Ironically, the patience we need with others’ sins begins with looking at our own, not theirs. Only when we’ve felt the awful weight of our wickedness, and the miracle of our forgiveness and freedom, will we be able to extend undeserved mercy and grace to someone who has sinned against us — and to do so with supernatural patience.

One More Ingredient

Paul includes one more often-overlooked ingredient for good rebuke: “Reprove, rebuke, and exhort, with complete patience and teaching” (2 Timothy 4:2). Now, he is a preacher speaking to a preacher about preaching, but it has implications for us all.
The hard work in rebuke is not simply to muster enough courage to say the hard thing, or to patiently persist in calling someone to repentance. The hard work also involves taking them to God’s own words, thoughts, and desires in the Bible to have their words, thoughts, and desires shaped by his. The voice your brother or sister needs most is not yours, but God’s.
“When you feel like giving up on someone, ask God to give you enough hope, love, and patience to bear one more day.”
When Jesus commissioned his disciples to carry on his work in the world, he didn’t say, “Go therefore and make disciples of all nations . . . telling them what is right and wrong.” Rather, he said, “Go therefore and make disciples of all nations . . . teaching them to observe all that I have commanded you” (Matthew 28:19–20). Not just what they should do, but how and why.

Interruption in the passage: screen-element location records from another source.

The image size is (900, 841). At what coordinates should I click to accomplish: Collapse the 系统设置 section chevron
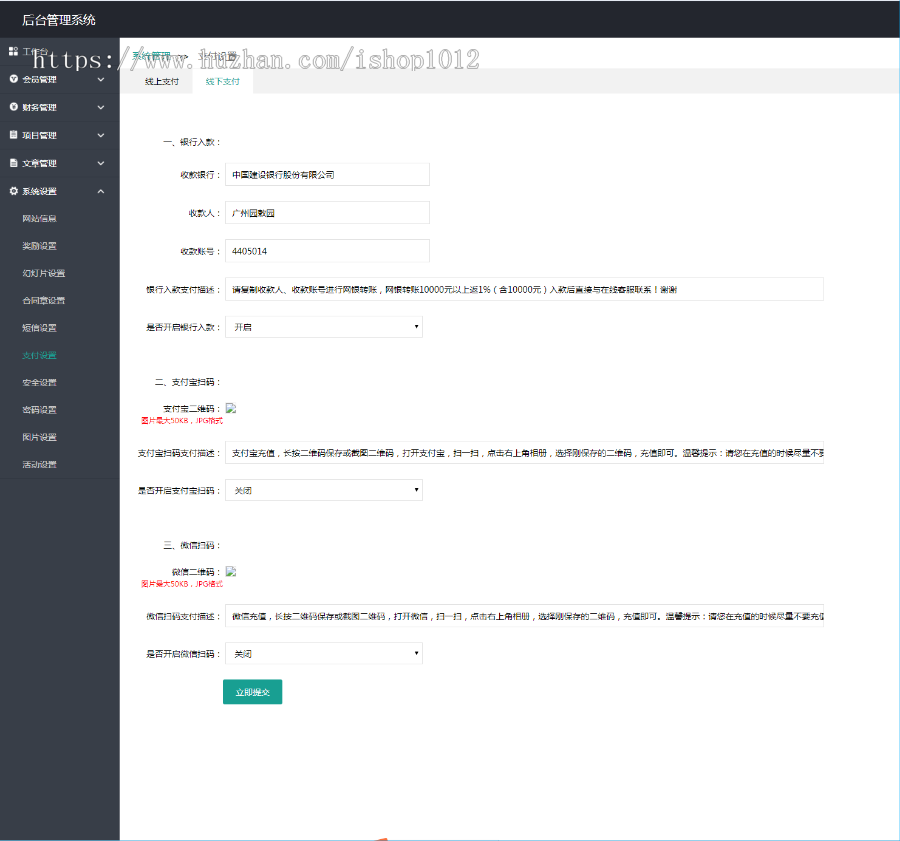tap(100, 190)
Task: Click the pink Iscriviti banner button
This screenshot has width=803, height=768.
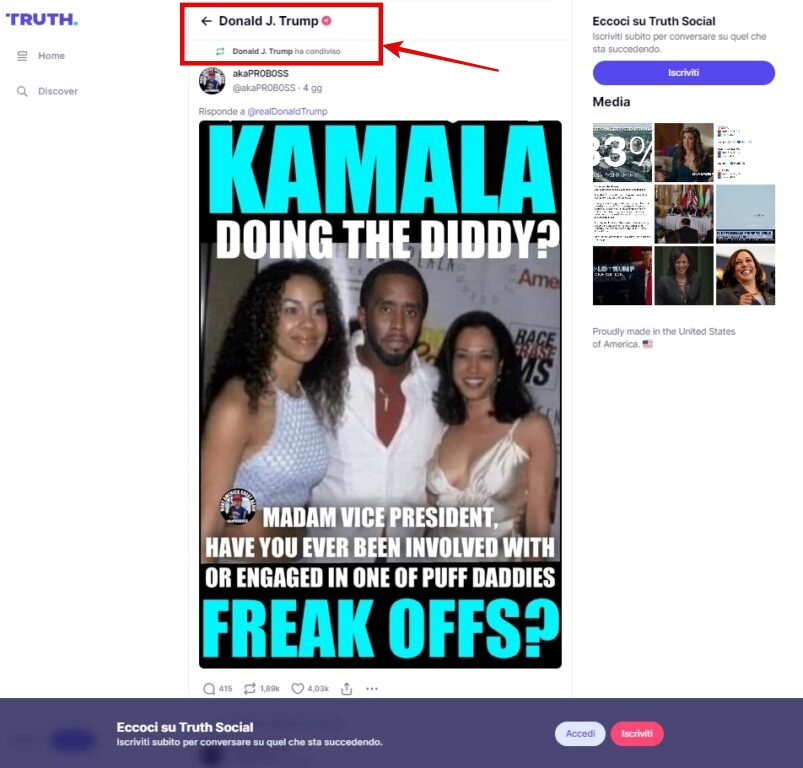Action: coord(637,734)
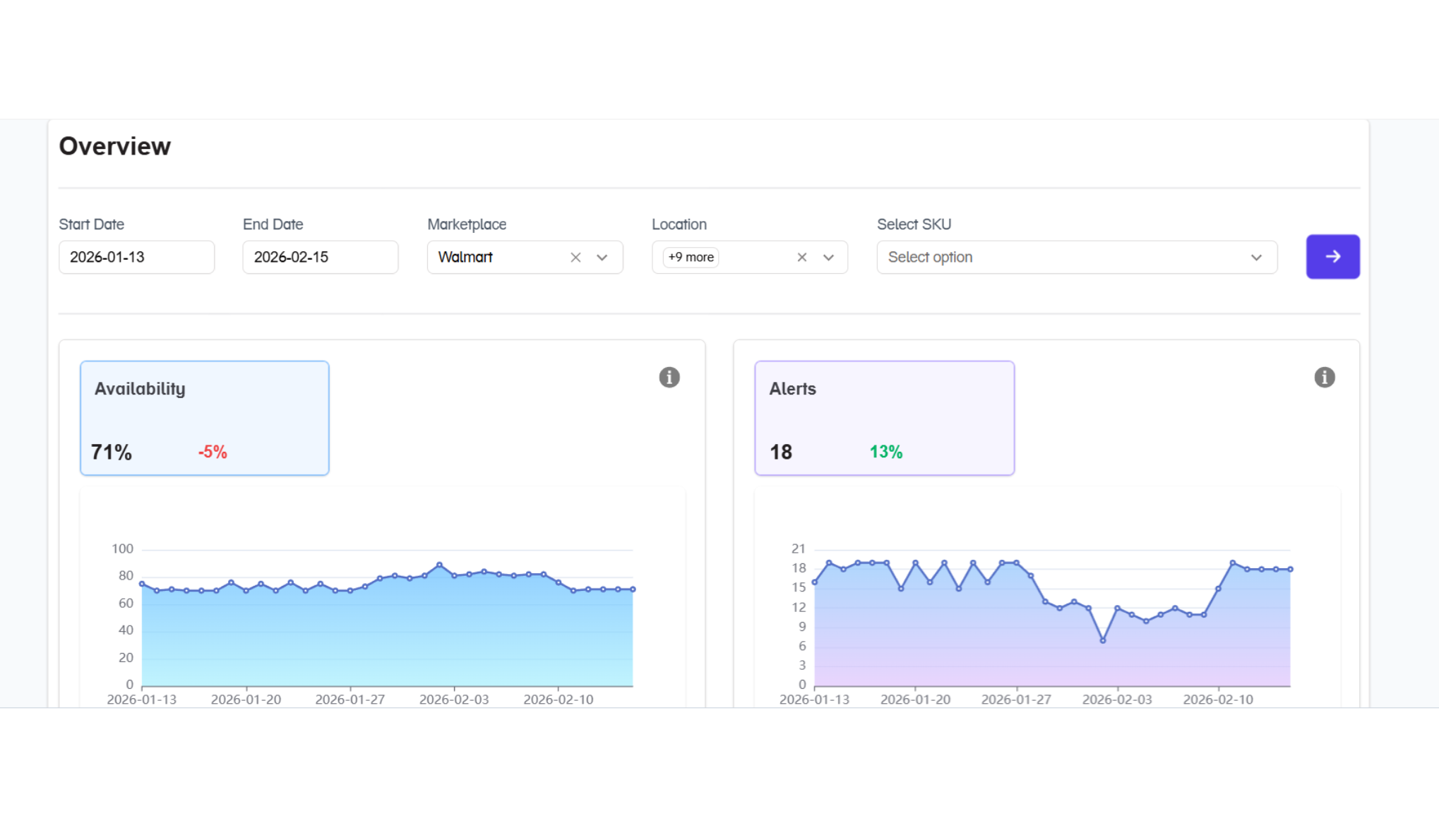The image size is (1439, 840).
Task: Click the Alerts info icon
Action: click(1324, 378)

If you see your brother or sister walking out of step with the gospel or wandering (subtly or overtly) away from the faith, pray first that God would “grant them repentance” that leads to life (2 Timothy 2:25Acts 11:18). Then ask God to give you the integrity to be honest, the courage to speak up, the compassion to rebuke lovingly and winsomely, the patience to wait on his timing, and the specific words you need from Scripture to lead them through repentance.